[[ Text passage open ]]

CHRONIC HALOPERIDOL TREATMENT LEADS TO AN INCREASE IN THE INTRAMEMBRANE INTERACTION BETWEEN ADENOSINE A(2) AND DOPAMINE D-2 RECEPTORS IN THE NEOSTRIATUM

Stimulation of adenosine A(2) receptors (with the selective adenosine A(2) agonist CGS 21680) in rat striatal membrane preparations, produces a decrease in both the affinity of D-2 receptors and the transduction of the signal from the D-2 receptor to the G protein. This intramembrane A(2)-D-2 interaction might be responsible for the behavioural depressant effects of adenosine agonists and for the behavioural stimulant effects of adenosine antagonists such as caffeine and theophylline. Dopamine denervation induces an increase in the intramembrane A(2)-D-2 interaction, which may underlie the observed higher sensitivity to the behavioural effects induced by adenosine antagonists found in these animals. The present study was designed to examine if chronic treatment with haloperidol, which also produces dopamine receptor supersensitivity, is also associated with an increase in the intramembrane A(2)-D-2 interaction in the neostriatum and with a higher sensitivity to the behavioural effects induced by adenosine antagonists. The data showed that: (i) haloperidol pretreatment causes a higher binding of the D-2 antagonist [H-3] raclopride in striatal membrane preparations due to an increase in the number of D-2 receptors without changes in their affinity for the antagonist (increase in B-max without changes in k(d)); (ii) GCS 21680 decreases the affinity of dopamine for the D-2 receptor, by increasing the equilibrium dissociation constants of high (K-h) and low affinity (K-l) dopamine D-2 binding sites and increases the proportion of high affinity binding sites (R(h)); (iii) a low dose of CGS 21680 (3 nM), which is ineffective in membrane preparations from neostriatum of nontreated animals, is effective in membranes from the striatum of haloperidol-pretreated animals; (iv)the nonselective adenosine antagonist theophylline (20 mg/kg SC) causes a higher motor activation in rats pretreated with haloperidol. The possible relevance of these results for the pathophysiology and treatment of tardive dyskinesias is discussed.

[[ Text passage closed ]]
[[ Given information open ]]

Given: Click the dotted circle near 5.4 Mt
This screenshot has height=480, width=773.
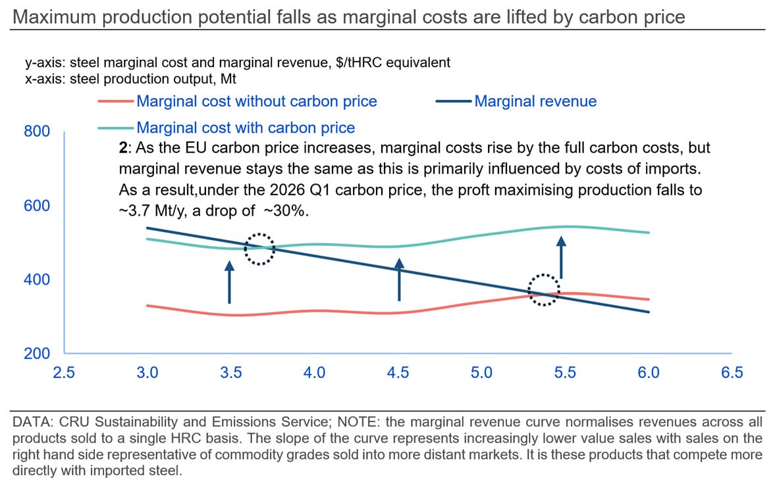Looking at the screenshot, I should (x=544, y=290).
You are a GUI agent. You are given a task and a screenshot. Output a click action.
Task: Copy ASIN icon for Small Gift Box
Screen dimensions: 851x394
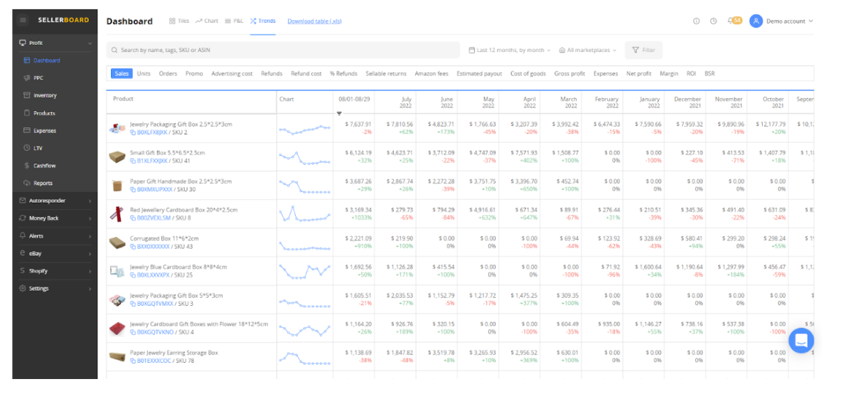point(133,161)
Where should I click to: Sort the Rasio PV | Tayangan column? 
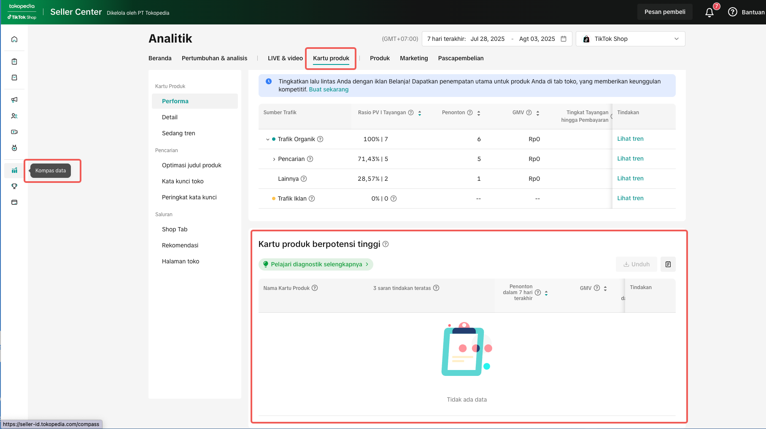tap(420, 113)
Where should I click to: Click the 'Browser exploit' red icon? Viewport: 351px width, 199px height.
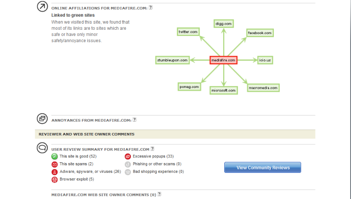pos(54,179)
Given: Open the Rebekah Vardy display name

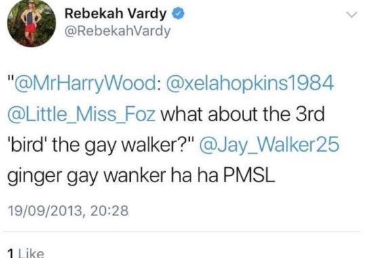Looking at the screenshot, I should tap(115, 14).
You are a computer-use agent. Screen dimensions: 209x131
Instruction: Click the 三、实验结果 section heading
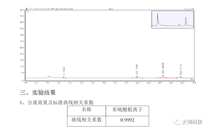tap(38, 93)
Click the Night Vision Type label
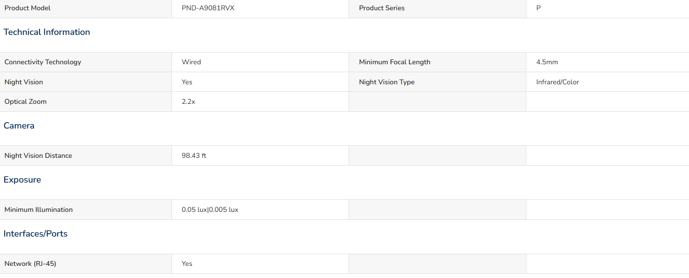The image size is (689, 278). coord(387,82)
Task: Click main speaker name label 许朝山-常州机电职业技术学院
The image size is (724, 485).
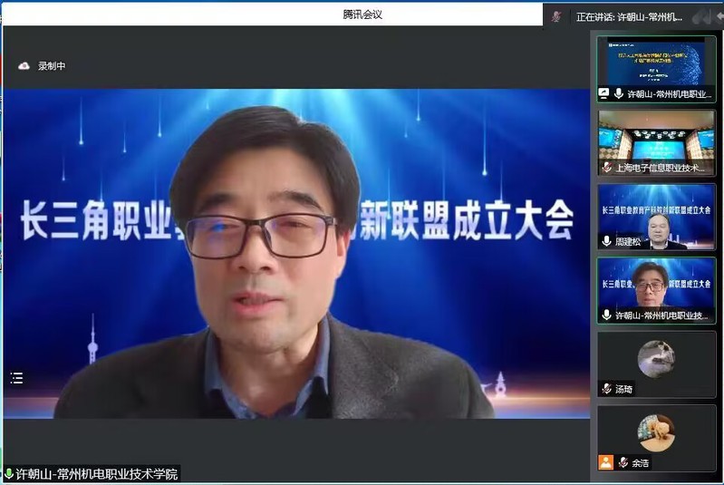Action: pos(97,474)
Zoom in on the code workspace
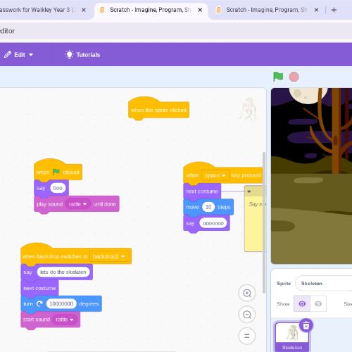Image resolution: width=352 pixels, height=352 pixels. (247, 293)
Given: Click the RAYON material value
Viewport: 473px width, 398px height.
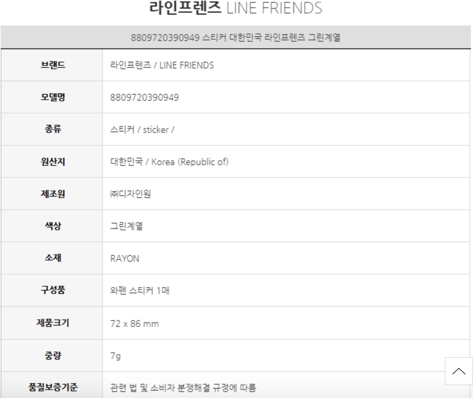Looking at the screenshot, I should click(125, 258).
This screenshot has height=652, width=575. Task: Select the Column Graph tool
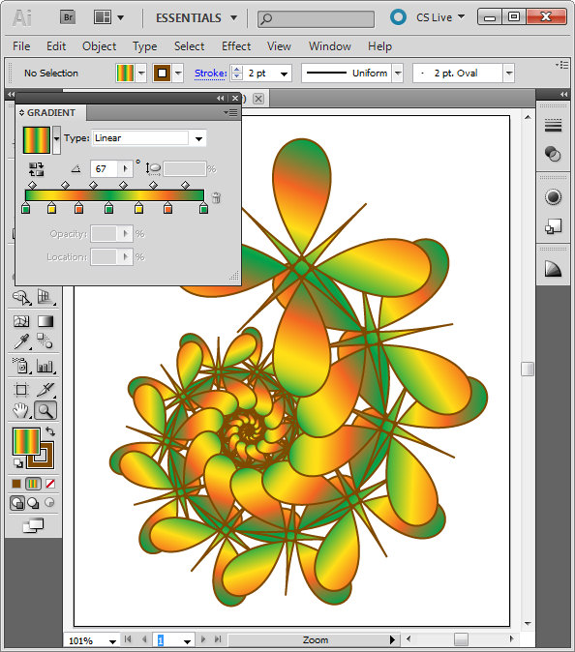coord(45,366)
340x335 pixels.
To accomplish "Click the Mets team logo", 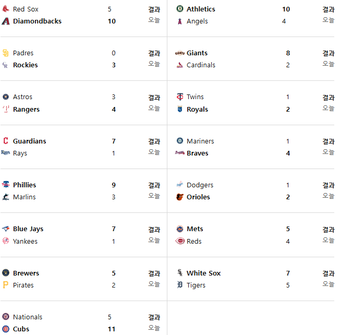I will pos(180,229).
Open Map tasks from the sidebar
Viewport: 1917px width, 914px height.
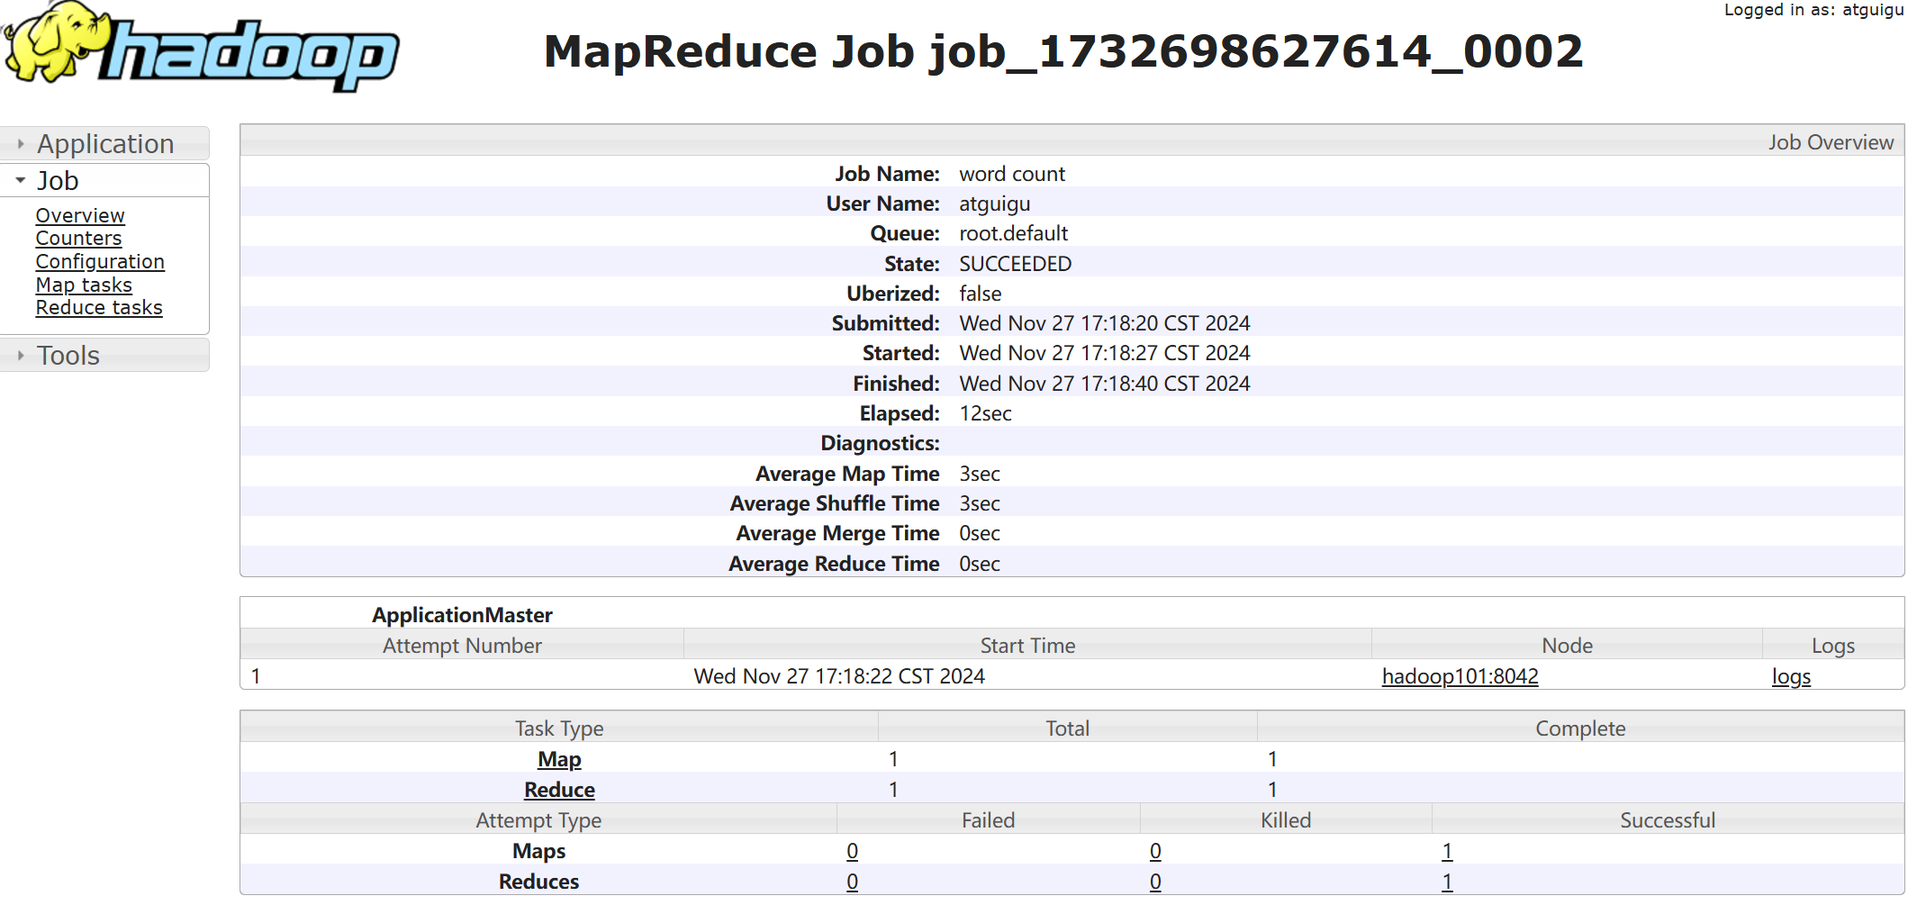[x=84, y=285]
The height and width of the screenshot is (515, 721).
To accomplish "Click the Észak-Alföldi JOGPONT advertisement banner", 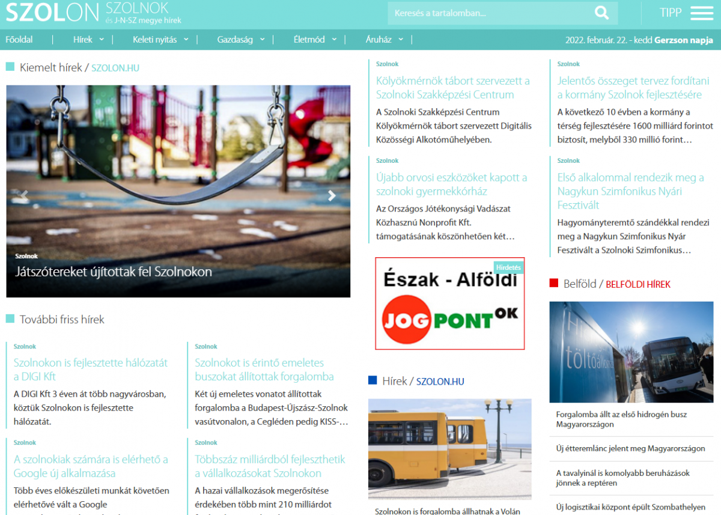I will (x=449, y=303).
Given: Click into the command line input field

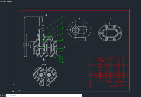Looking at the screenshot, I should tap(45, 96).
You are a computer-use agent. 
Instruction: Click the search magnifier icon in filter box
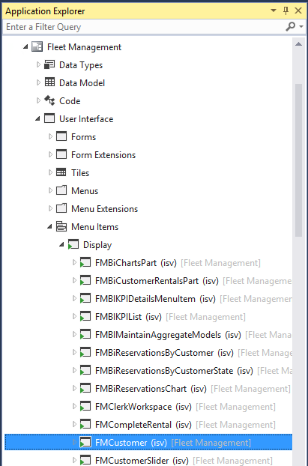tap(291, 27)
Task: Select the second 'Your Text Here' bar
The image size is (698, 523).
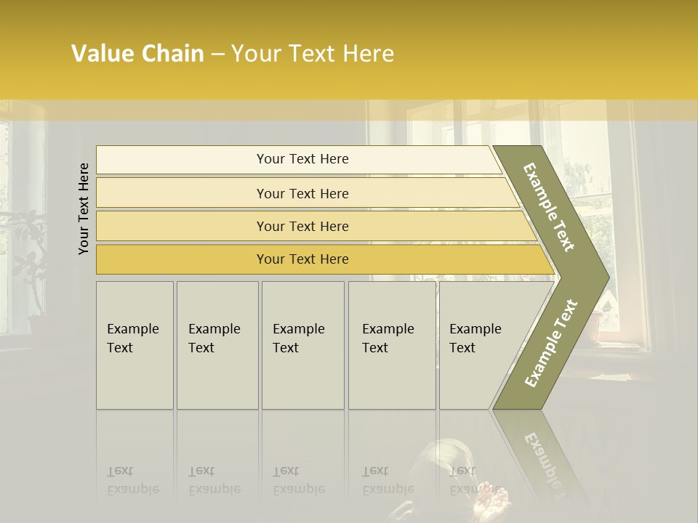Action: point(302,193)
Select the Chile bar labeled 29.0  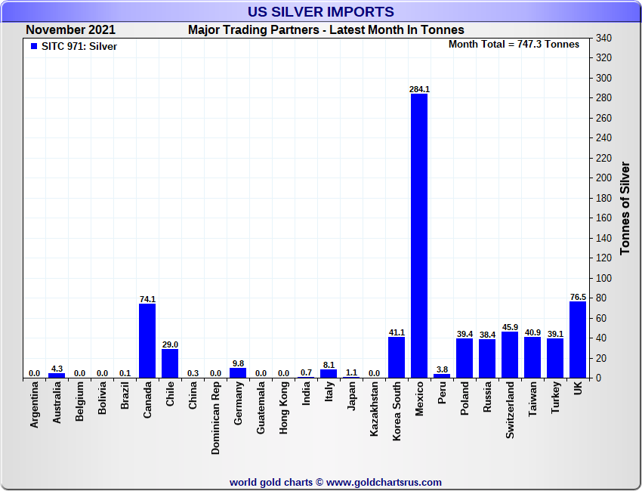point(170,363)
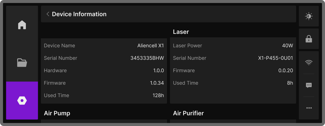The image size is (325, 126).
Task: Show more options ellipsis
Action: (x=309, y=108)
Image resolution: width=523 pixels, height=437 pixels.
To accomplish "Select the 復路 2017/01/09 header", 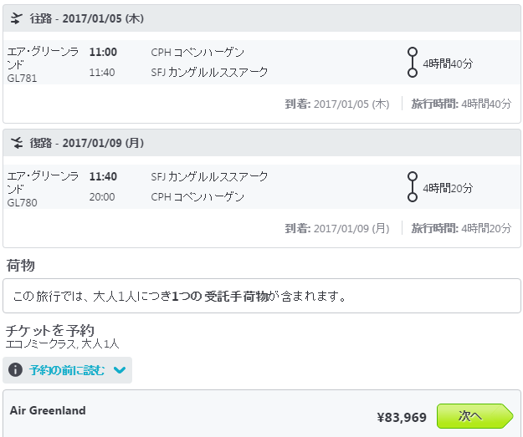I will pyautogui.click(x=262, y=143).
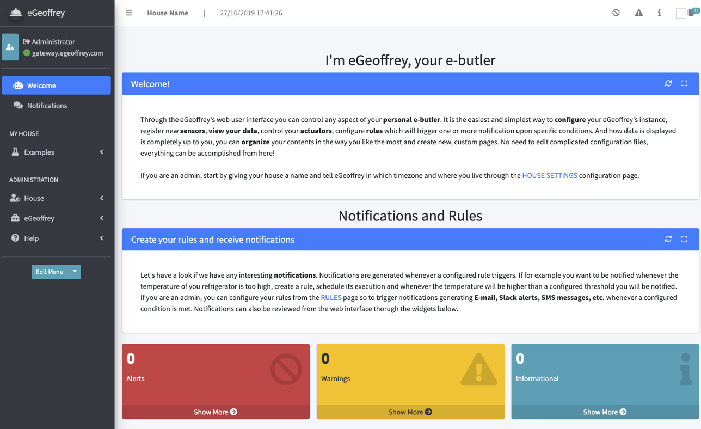This screenshot has width=701, height=429.
Task: Open alerts via the top bar ban icon
Action: [x=616, y=13]
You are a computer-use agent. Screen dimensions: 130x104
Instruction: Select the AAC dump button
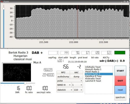click(76, 72)
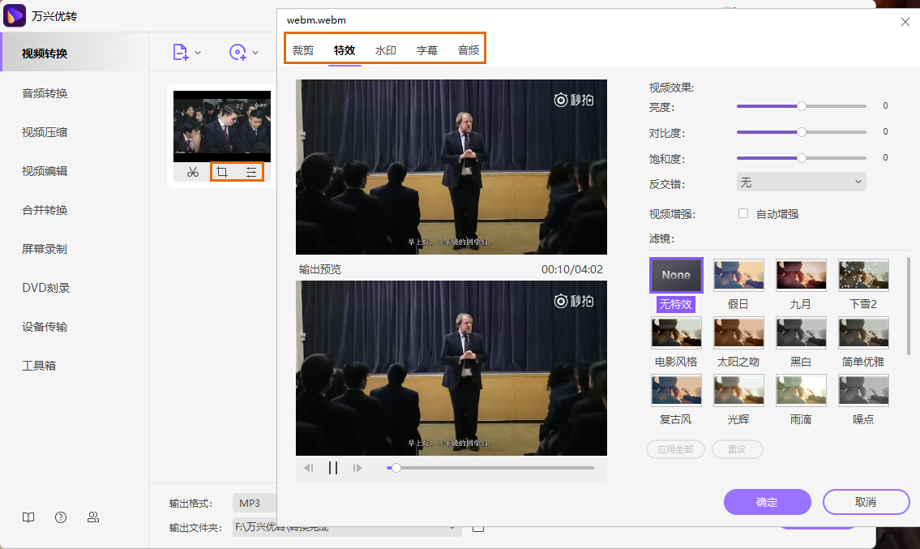The width and height of the screenshot is (920, 549).
Task: Enable 自动增强 video enhancement
Action: pyautogui.click(x=743, y=213)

[[ Given information closed ]]

__Task 1__: According to the haloperidol abstract, why does haloperidol pretreatment produce higher binding of [H-3] raclopride in striatal membrane preparations? Answer in one to three sentences.
__Task 2__: In the haloperidol abstract, what dose of theophylline was given to the rats?

__Response 1__: The higher binding comes from an increase in the number of D-2 receptors, with no change in their affinity for the antagonist. B-max increases while k(d) stays the same.

__Response 2__: 20 mg/kg SC.